DOCUMENT SEGMENT:
• • • • •

However, Broen et al. (15) found that those who were unsure about the decision were often plagued by uncertainty in the first six months after the abortion. Thus, lower level of anxiety and higher quality of life partly explain why many women felt both shame and relief at the same time (14, 23).
In our scoping review, Van Ditzhuijzen et al. (35) and Holmlund et al. (38) showed that women’s mental health status was linked to the support they received from their partner. This finding was reflected in the fact that women who did not receive such support were more likely to develop post-abortion mental health challenges, on a par with women who were in unstable relationships (35).
This finding was consistent with the systematic literature review by Petersen et al. (22), which found that women put a high value on partner support. As in our scoping review, they found that the IA did not affect their relationship with their partner (39). Petersen et al. (22) explained this finding with the idea that IA was an event that brought the couples closer together, even if the partner often had a negative attitude towards the pregnancy and wanted the woman to have an abortion.
Strengths and weaknesses of the study
A weakness of the study was that some of the source data was based on the same participants. The articles were nevertheless included due to the lack of research on the topic. Although the articles from DAMHS (32–36) were based on the same participants, different control groups were used in the analyses.

• • • • •

DATA SHOWN:
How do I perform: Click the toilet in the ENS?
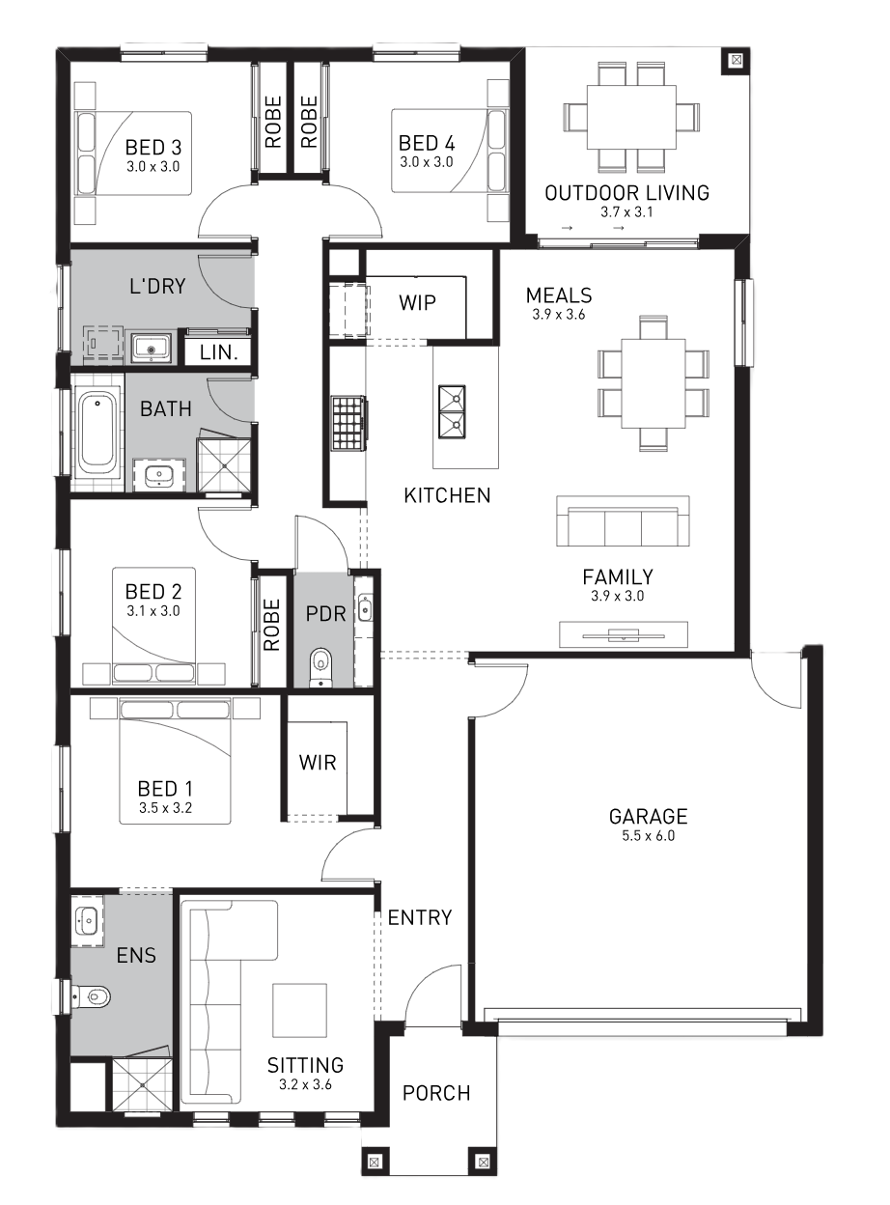[x=92, y=996]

• • • • •

TASK LIST:
[a] In the abortion review excerpt, what did Van Ditzhuijzen et al. and Holmlund et al. find women's mental health status to be linked to?
[b] Resume the abortion review excerpt after its last sentence.
The data has no part in this.

REPLIES:
[a] The support women received from their partner.

[b]
Furthermore, some of the same analyses were repeated with data obtained from the participants at a later date. The analyses led to both new and supplementary findings, but also to some corrections of findings already presented.
An earlier literature review also revealed an absence of control groups in clinical studies in the field and poor definitions of the psychologic symptoms experienced by women (18). We believe that the articles included in our study have generated knowledge about which psychological symptoms and challenges may have significance for the women.
It is important to note that even though the articles were selected from countries with similar abortion laws, the type of findings reported by the countries may vary due to country-specific differences. There is also the possibility that IA in the control groups is underreported, even if the countries that are included have an open dialogue and a policy that supports women’s right to abortion (3–6).
The results in our study are nevertheless consistent with the results of Petersen et al. (22), who found that the decision-making process was challenging for many of the women, and that support from someone close was important for them.
To date, there is little research on IA and the impact it has on women’s mental health in countries where abortion laws are similar to those of Norway. This study has generated knowledge on women’s post-abortion mental health. The study shows that it is important to be aware that external factors such as unemployment may be linked to women’s post-abortion mental health.
Most women who faced mental health challenges after an IA had had similar challenges before the pregnancy. It may therefore be appropriate to pay particular attention to how women with a psychiatric history deal with abortion. This will enable healthcare personnel to initiate relevant health care at an early stage.
The authors declare no conflicts of interest.